Hyphens need to be escaped, see the docs here. I thought that was only needed in old paths that contain the wildcard construction (.*) but reading the docs and seeing your examples, it looks like it may well be required on all hyphens and other special characters listed in the docs.

That seems unlikely but not not out of the question. Incognito might disable 301 redirect caching, and it’s possible that the browsers encode the URLs differently- which might affect how the redirects match.

When the hyphen is un-escaped, that might match fine with certain URL encodings and not match with others.

Normally, in a site migration, I prepare the full redirect map in Google sheets. It’s much easier to make adjustments, and bulk-import the CSV. The 1,000 is not a hard limit and it sounds like your image-url constructions could be wildcarded as a second entry.

In heavy-duty cases, I’d move the DNS to cloudflare, configure it as a reverse proxy and then do the redirects either in cloudflare redirects or in a worker. Gives you a lot more control.

Thanks for your detailed reply @memetican
I think will follow up on the cloudflare route if I don’t manage. I just think it should really be able to handle something like this natively in webflow.

Have done some extensive testing in google sheets, using this variations of this very useful script to check the redirects and status codes.

I do have to say that I think there is definitely something not working as it is supposed to though.

An example is this where the goal is to get tot the title and not the attachment…

https://www.eta.co.uk/1998/09/09/this-is-a-longer-title/attachment-title-three
and
https://www.eta.co.uk/1998/12/12/this-is-a-longer-title/attachment-title-three

Where literally it is just the 09 and 09 is swopped out for 12 and 12, causes the one to pass and the other one to fail.

Strangely the behaviour on those are the inverse in Arc browser in comparison to Safari and Chrome.

Without the required escaping of special characters, it’s anyone’s guess how the matching algorithm would process the string against the browser’s requested URL.

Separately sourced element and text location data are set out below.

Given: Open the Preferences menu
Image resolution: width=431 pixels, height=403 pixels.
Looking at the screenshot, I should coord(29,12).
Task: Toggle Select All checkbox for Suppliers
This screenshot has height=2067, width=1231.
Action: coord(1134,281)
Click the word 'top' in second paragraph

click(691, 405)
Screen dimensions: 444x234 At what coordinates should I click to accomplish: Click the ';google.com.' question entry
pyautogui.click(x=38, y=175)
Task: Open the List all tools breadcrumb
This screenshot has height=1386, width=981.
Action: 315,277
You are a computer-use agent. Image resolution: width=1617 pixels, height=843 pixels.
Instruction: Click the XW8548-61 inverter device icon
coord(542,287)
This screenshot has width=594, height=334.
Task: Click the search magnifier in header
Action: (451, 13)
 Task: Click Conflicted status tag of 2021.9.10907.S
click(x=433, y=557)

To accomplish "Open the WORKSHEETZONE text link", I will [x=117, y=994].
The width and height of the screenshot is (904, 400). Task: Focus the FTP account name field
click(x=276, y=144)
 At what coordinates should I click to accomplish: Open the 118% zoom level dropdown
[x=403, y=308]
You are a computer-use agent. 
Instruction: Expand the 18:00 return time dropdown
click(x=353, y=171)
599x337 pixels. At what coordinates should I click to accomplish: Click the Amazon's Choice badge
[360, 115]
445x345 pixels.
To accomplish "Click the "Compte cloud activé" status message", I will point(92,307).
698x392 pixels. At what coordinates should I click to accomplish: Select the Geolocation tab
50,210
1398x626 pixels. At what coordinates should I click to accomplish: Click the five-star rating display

You’ll really need to follow Webflow’s protocol in order for your redirect URLs to work. If you did that and could still prove they’re not working, then that’s a great time to message support.

That doesn’t surprise me at all. Pattern matching isn’t generally character-by-character whe way you’re looking at it, and the missing escape characters could cause it to use a different algorithm / regex altogether.

That also doesn’t surprise me. Consider when you request;

https://www.mysite.com/blog/agent forty-two

Browsers can correctly present that request to the server as any number of valid encoding variations, here are a few;

https://www.mysite.com/blog/agent%20forty-two
https://www.mysite.com/blog/agent+forty-two
https://www.mysite.com/blog/agent%20forty%2Dtwo
https://www.mysite.com/blog/agent+forty%2Dtwo

Same request, different strings. Now pattern match it with no normalization step, and an invalid pattern matching string.

I’d fix your patterns and see if you can reproduce any weirdness across browsers. If you can, definitely contact support on that.

The bigger problem here I think is that it’s difficult to know when you have an invalid pattern. The docs feel slightly vague in the wording of some important points, and there is no validation in the UX to tell you e.g. your Old path of /some-thing is invalid when un-escaped. That would be helpful.

Also, since the redirects use an unusual / proprietary approach here for the pattern matching, there should ideally be a tools for testing and evaluating the patterns client site, so that we can work out the correct pattern before pushing it to production.